[Collected data entries]
== Segment start ==

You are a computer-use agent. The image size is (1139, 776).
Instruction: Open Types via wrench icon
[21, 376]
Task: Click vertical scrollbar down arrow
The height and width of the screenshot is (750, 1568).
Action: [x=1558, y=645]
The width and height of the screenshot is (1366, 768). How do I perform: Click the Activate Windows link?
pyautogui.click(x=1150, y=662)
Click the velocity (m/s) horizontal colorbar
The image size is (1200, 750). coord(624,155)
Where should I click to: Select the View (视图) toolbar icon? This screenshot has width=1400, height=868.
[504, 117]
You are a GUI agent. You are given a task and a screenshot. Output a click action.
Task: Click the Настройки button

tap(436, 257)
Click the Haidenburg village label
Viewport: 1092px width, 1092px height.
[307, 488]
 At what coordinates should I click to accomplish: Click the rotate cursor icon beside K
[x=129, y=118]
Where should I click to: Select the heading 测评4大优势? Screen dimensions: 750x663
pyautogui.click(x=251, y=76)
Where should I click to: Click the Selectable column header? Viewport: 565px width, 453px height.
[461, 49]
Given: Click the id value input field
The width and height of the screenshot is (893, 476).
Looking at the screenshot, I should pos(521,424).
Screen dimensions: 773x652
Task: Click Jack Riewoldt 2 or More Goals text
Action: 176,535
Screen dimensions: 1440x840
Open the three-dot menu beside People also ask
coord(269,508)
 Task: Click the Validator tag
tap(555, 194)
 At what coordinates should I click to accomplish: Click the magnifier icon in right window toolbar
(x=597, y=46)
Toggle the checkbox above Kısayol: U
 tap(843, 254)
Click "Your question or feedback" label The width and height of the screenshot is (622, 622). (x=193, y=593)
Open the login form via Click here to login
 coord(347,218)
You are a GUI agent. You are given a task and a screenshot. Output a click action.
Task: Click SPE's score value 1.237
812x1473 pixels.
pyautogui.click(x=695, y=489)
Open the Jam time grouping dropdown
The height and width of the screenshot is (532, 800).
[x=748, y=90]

== Segment end ==

* TASK GOAL
Return only the part of the records above that opens with the line containing "Task: Click the Настройки button" and closes with the line containing "Given: Click the id value input field", ends included.

* SOLUTION BELOW
Task: Click the Настройки button

tap(436, 257)
Click the Haidenburg village label
Viewport: 1092px width, 1092px height.
[307, 488]
 At what coordinates should I click to accomplish: Click the rotate cursor icon beside K
[x=129, y=118]
Where should I click to: Select the heading 测评4大优势? Screen dimensions: 750x663
pyautogui.click(x=251, y=76)
Where should I click to: Click the Selectable column header? Viewport: 565px width, 453px height.
[461, 49]
Given: Click the id value input field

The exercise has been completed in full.